Prove the following proposition.
If square matrix $X$ has $n$ eigenvalues $\{\lambda_j|j=1,2,\dots,n\}$, then $\operatorname{ad}X (\operatorname{ad}X(Y):=[X,Y]:=XY-YX,\,\forall$ square matrix $Y$ of the same size as $X$) has $n^2$ eigenvalues $\{\lambda_j-\lambda_k|j,k=1,2,\dots,n\}$.

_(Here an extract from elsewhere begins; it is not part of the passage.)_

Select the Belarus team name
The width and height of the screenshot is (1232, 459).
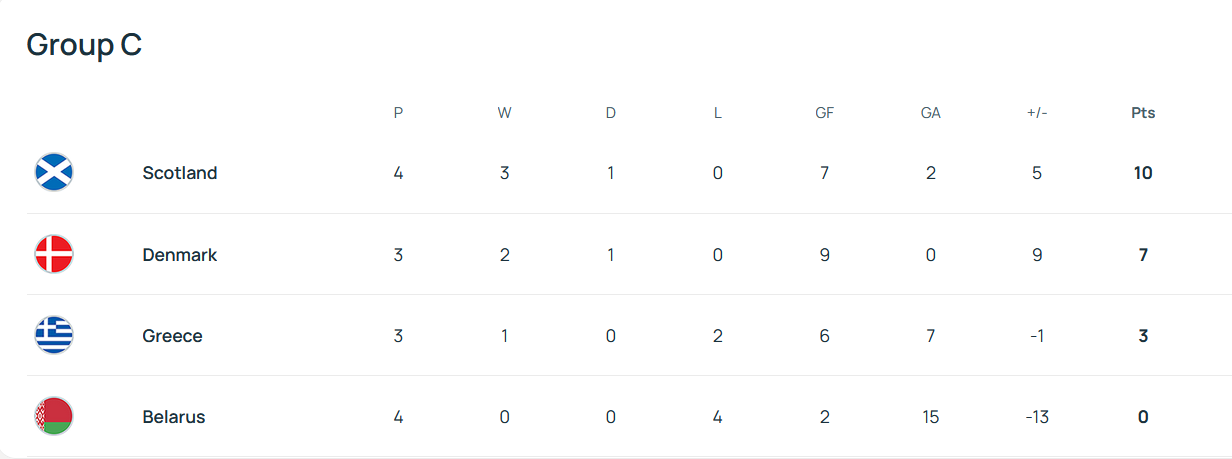[x=174, y=417]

We can prove $\lambda_j-\lambda_k$ is necessarily an eigenvalue of $\operatorname{ad}X$ by picking $Y:=u_j\otimes v_k$ where $u_j$ and $v_k$ are the eigenvectors of $X$ and $X^\dagger$ respectively, such as done in this proof. We need to prove these are all the eigenvalues there are for $\operatorname{ad}X$ as well as their multiplicities.
Here is a proof I do not quite understand. Presumably $M$ in the proof is the operator or its corresponding matrix.

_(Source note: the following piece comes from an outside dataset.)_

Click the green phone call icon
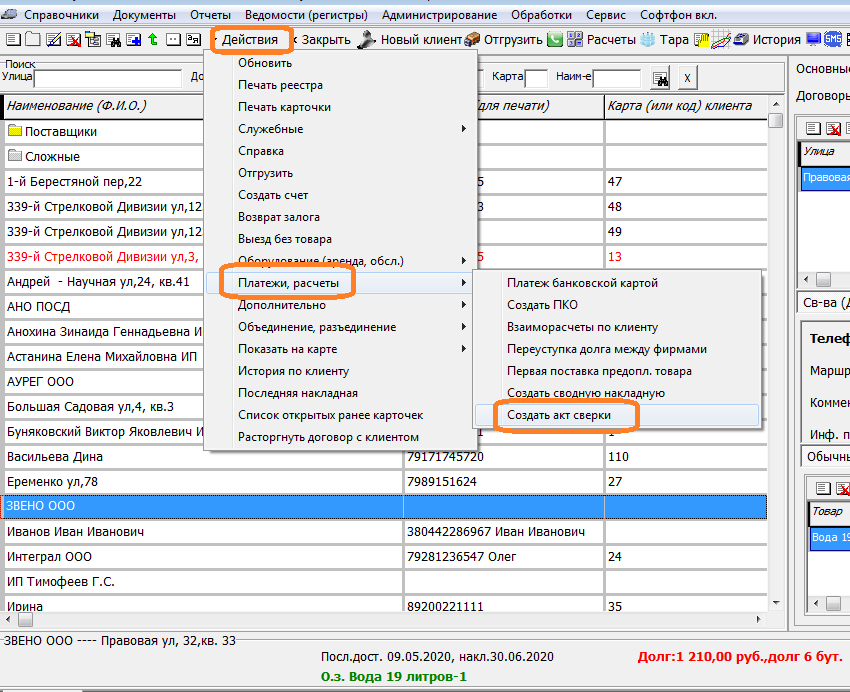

- Is $E_{jk}:=u_j\otimes v_k$ where $u_j$ and $v_k$ are the basis vectors of $X$ and $X^\dagger$?
- Are we stacking the columns of a matrix into one column matrix (vector) and concatenate all the thus generated large column matrices into a large square matrix? Do we speak of triangle in that matrix? How exactly?

Here is the detail of the proof.
In general, a matrix $A$ of a linear transformation $L$ from $M$ to $M$ with basis $\{v_\mu|\mu\in I\}$ for some index set $I$. $Lv_\mu=\sum_{\nu\in I} v_\nu A_{\nu,\mu}$ where $A_{\nu,\mu}$ is the entry of $A$.

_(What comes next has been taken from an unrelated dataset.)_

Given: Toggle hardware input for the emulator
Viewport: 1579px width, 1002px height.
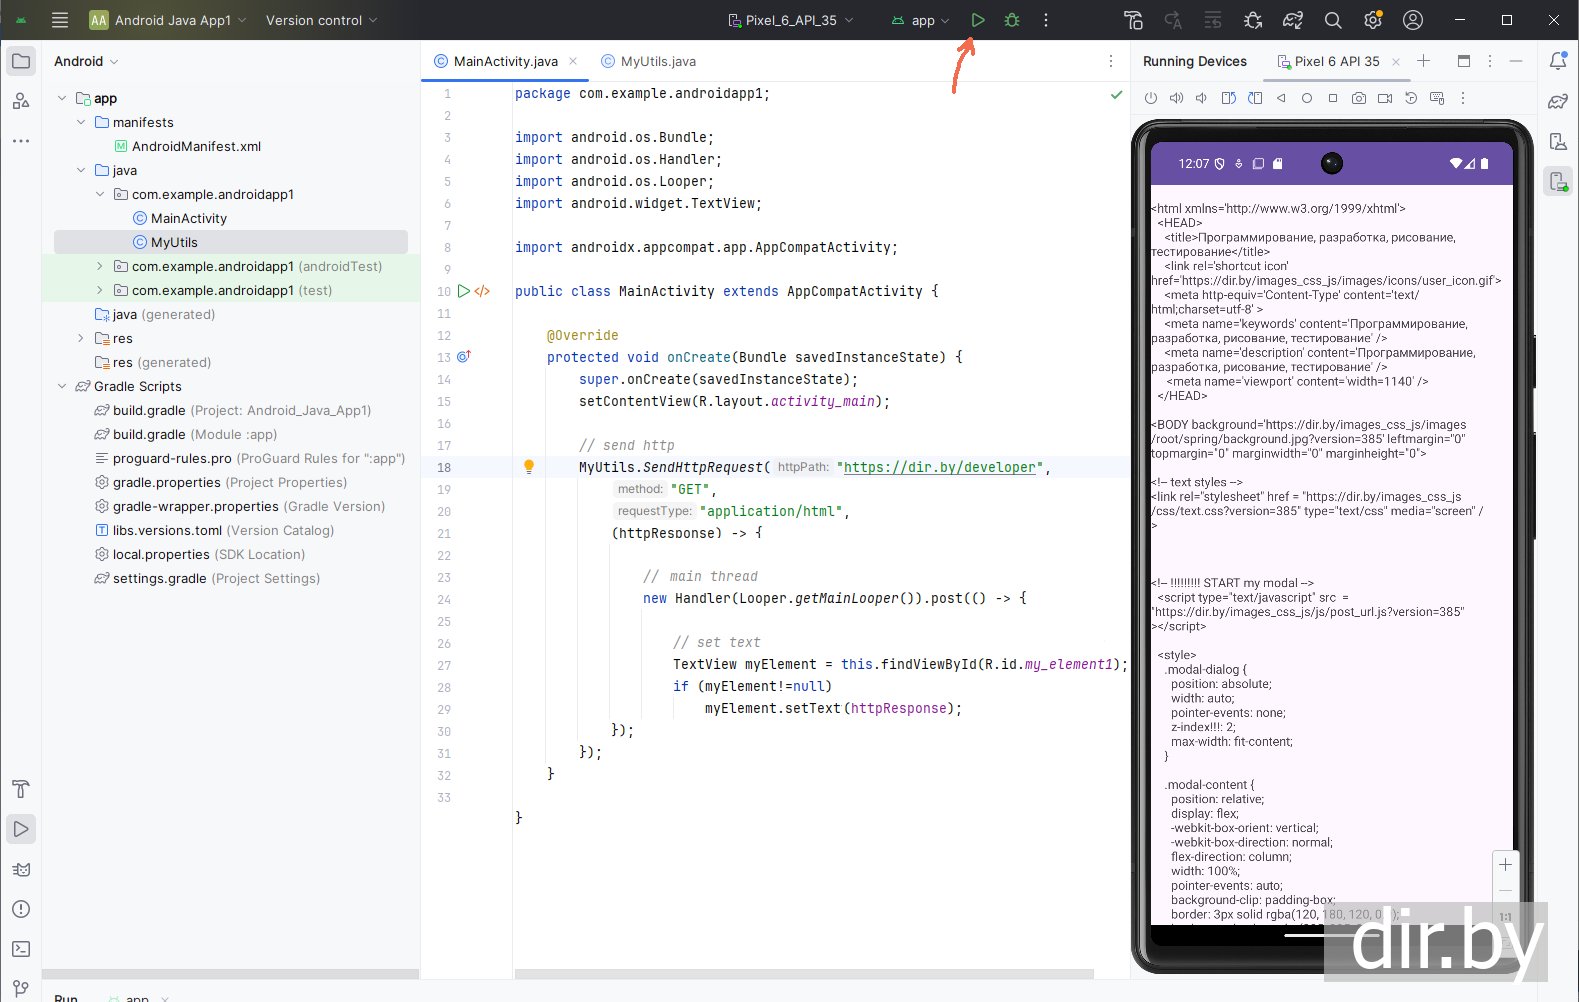Looking at the screenshot, I should 1437,98.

Assume $X$ is without loss of generality a lower triangular matrix. This can be achieved via the Schur triangulation or the Jordan canonical form. Now apply the above general formulation to the current problem of $\operatorname{ad}X$. Mapping this problem to the general form described in the second paragraph, we let $L=\operatorname{ad}X, I=\{(i,j), i,j\in\{1,2,\dots,n\}\},\mu:=(j,k)$ and $v_\mu=v_{(j,k)}=E^{j,k},\,v_\nu=v_{(i,m)}=E^{i,m}$. Define order $<$ on $I$ such that $(a,b)<(c,d)$ if $a-b<c-d$. $$A_{\nu,\mu}=A_{(i,m),(j,k)}=\sum_{l=1}^n\big(X_{i,l}E^{j,k}_{l,m}-E^{j,k}_{i,l}X_{l,m}\big) =X_{i,j}\delta_{k,m}-\delta_{i,j}X_{k,m}.$$ $A_{\nu,\mu}=A_{(i,m),(j,k)}\neq0 \implies i>j \wedge k>m\implies i-m>j-k \implies (i,m)>(j,k)$. So $A$ is lower triangular and $A_{\mu,\mu}=A_{(j,k),(j,k)}=X_{j,j}-X_{k,k}$ is an eigenvalue.